## Task to complete
Transcribe every entry word for word, leaving out all images.
• • • • •
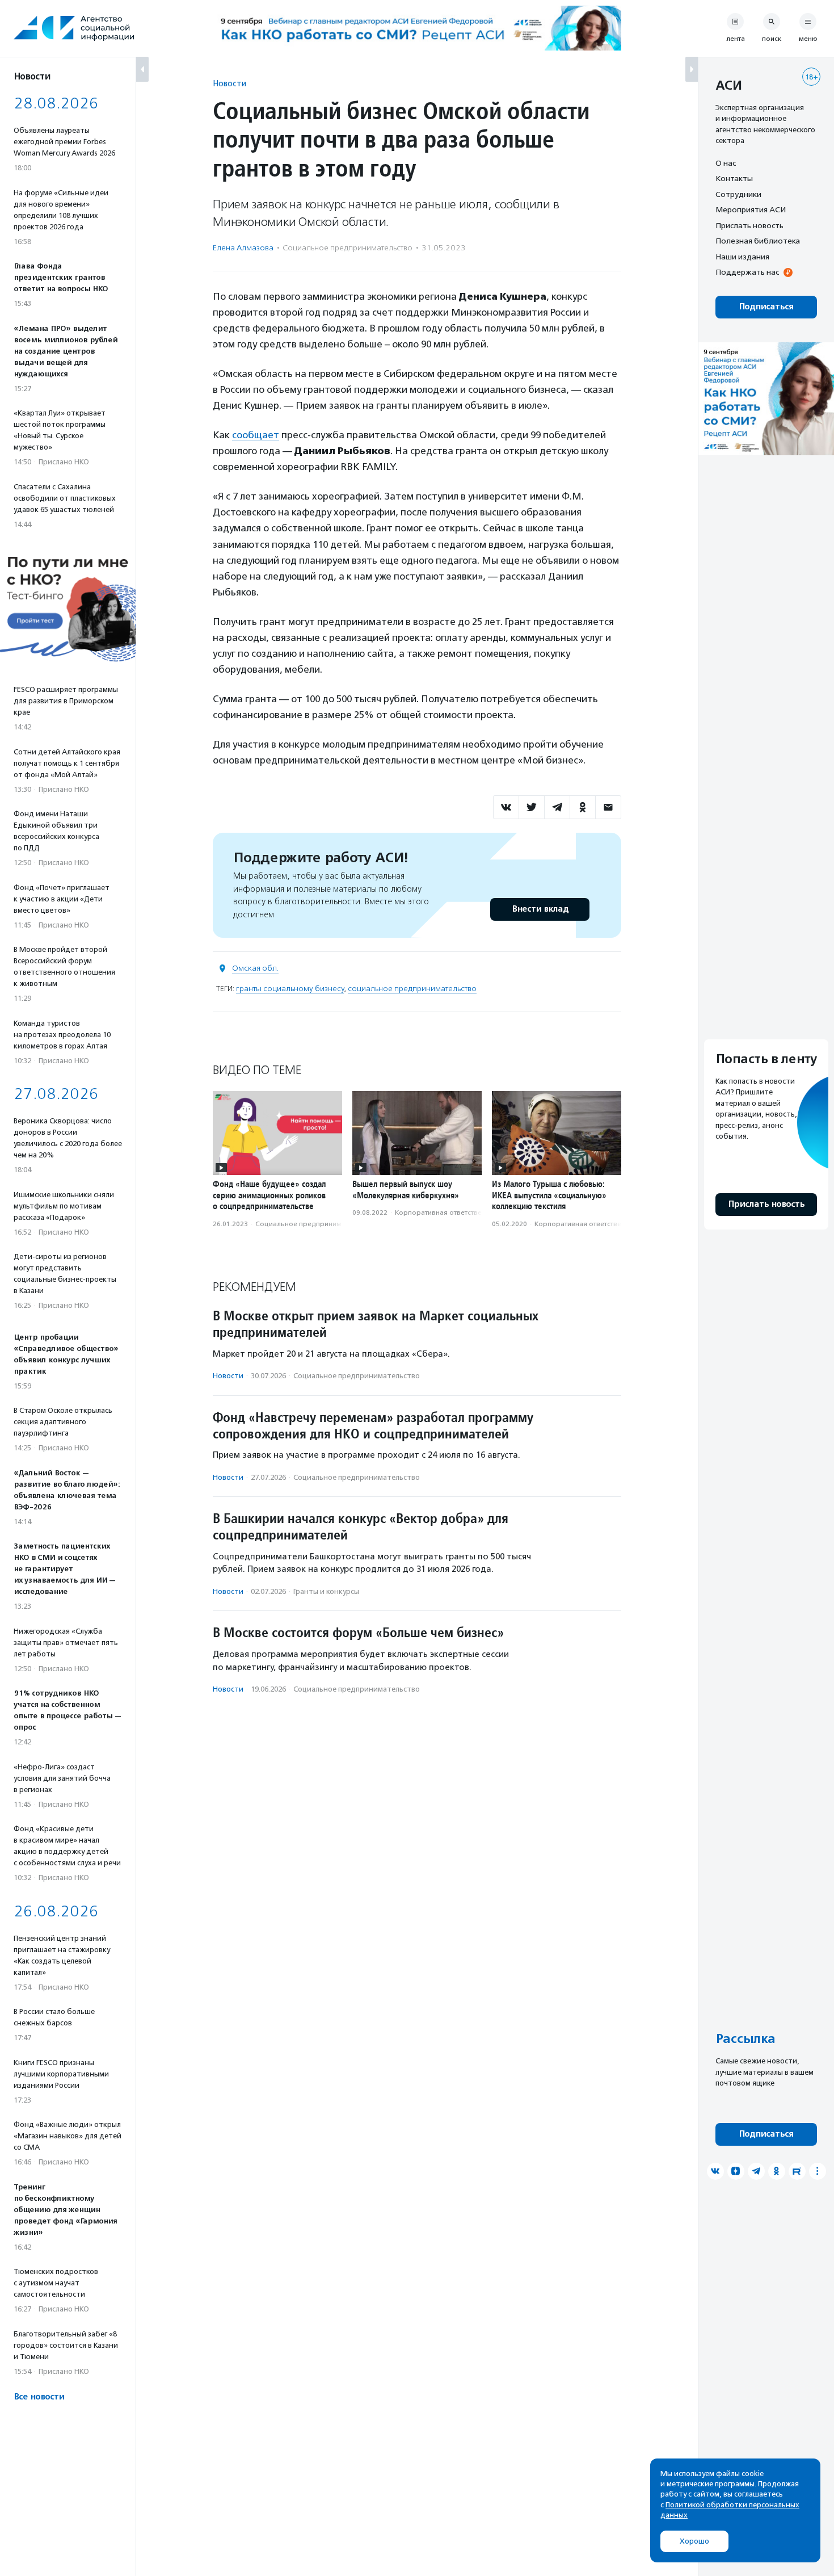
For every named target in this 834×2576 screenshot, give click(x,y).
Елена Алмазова (243, 248)
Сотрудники (738, 194)
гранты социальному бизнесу (290, 988)
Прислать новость (749, 225)
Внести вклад (540, 909)
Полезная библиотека (757, 241)
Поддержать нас (747, 272)
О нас (725, 162)
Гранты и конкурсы (326, 1591)
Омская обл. (255, 968)
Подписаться (766, 306)
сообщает (255, 434)
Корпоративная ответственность (449, 1212)
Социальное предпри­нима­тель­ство (347, 248)
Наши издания (742, 256)
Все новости (39, 2397)
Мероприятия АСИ (750, 210)
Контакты (734, 178)
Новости (229, 83)
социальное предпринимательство (412, 988)
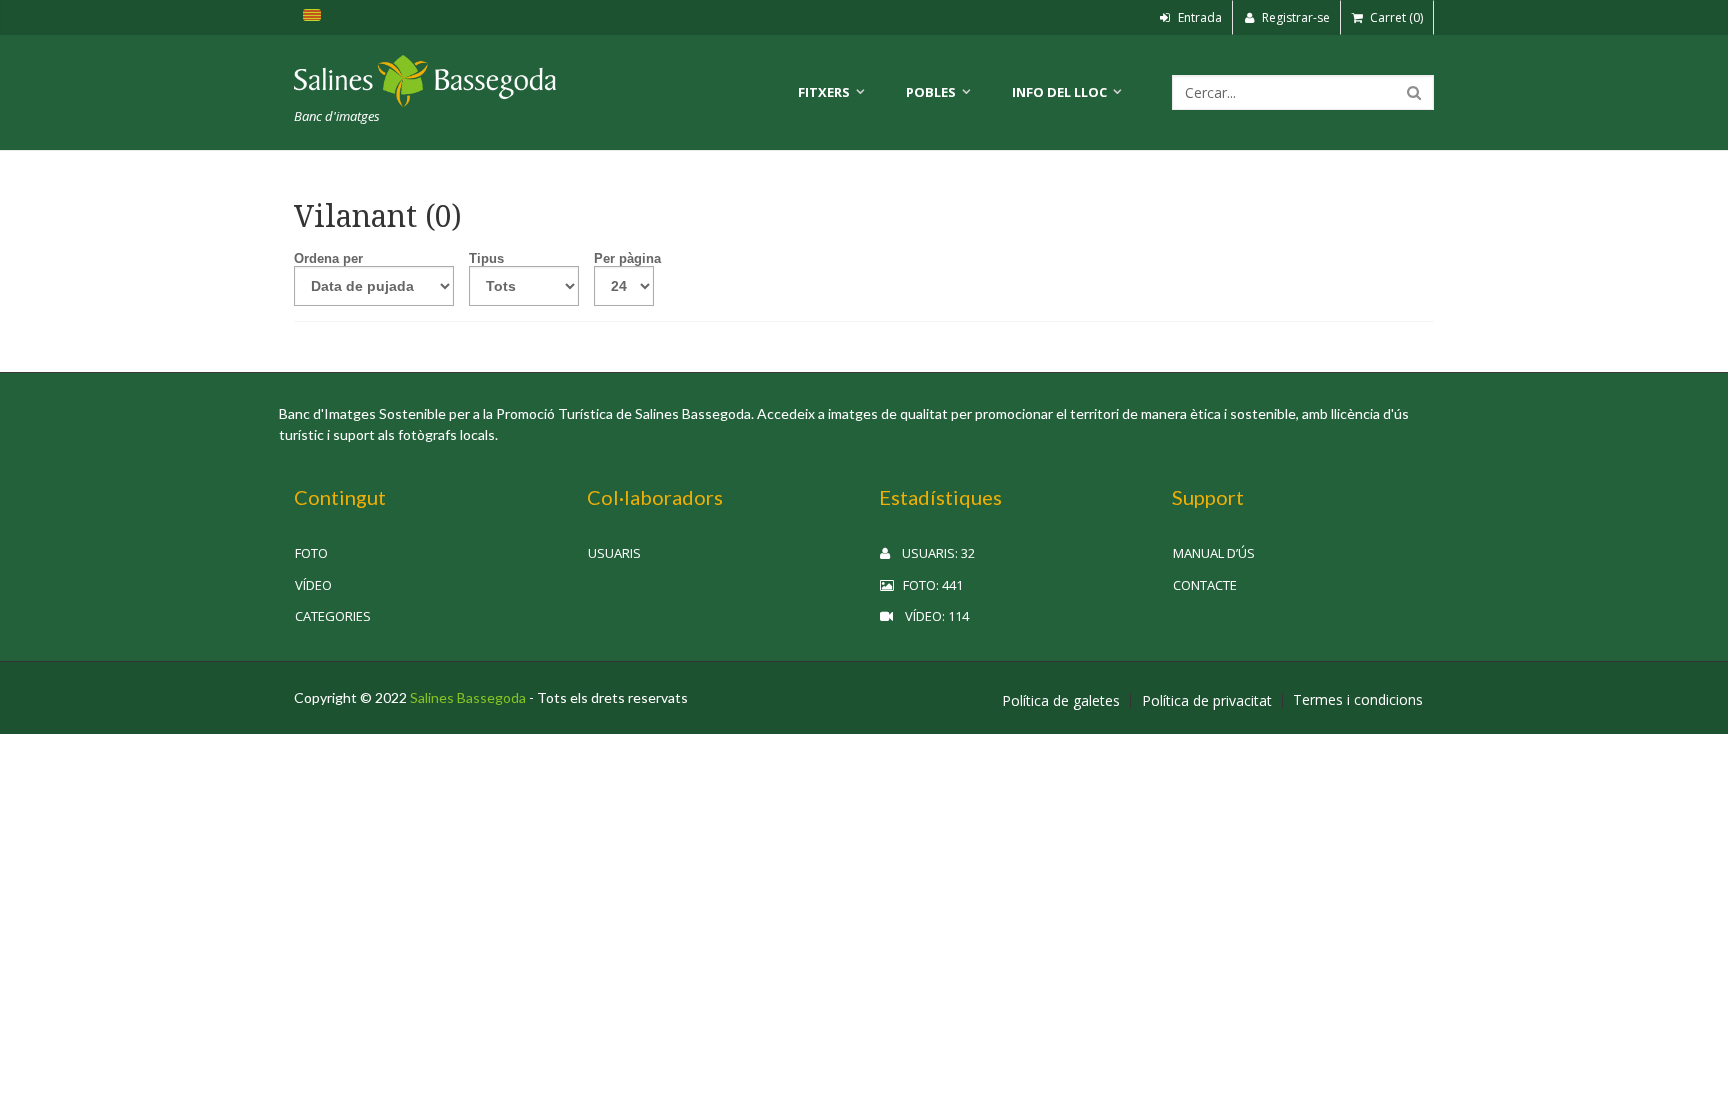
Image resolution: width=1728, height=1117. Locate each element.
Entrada (1198, 17)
• • • • •
## Worked solution
For every named target in this 834×2576 screenshot, give click(x,y).
Елена Алмазова (243, 248)
Сотрудники (738, 194)
гранты социальному бизнесу (290, 988)
Прислать новость (749, 225)
Внести вклад (540, 909)
Полезная библиотека (757, 241)
Поддержать нас (747, 272)
О нас (725, 162)
Гранты и конкурсы (326, 1591)
Омская обл. (255, 968)
Подписаться (766, 306)
сообщает (255, 434)
Корпоративная ответственность (449, 1212)
Социальное предпри­нима­тель­ство (347, 248)
Наши издания (742, 256)
Все новости (39, 2397)
Мероприятия АСИ (750, 210)
Контакты (734, 178)
Новости (229, 83)
социальное предпринимательство (412, 988)
Image resolution: width=1728, height=1117. Locate each element.
Entrada (1198, 17)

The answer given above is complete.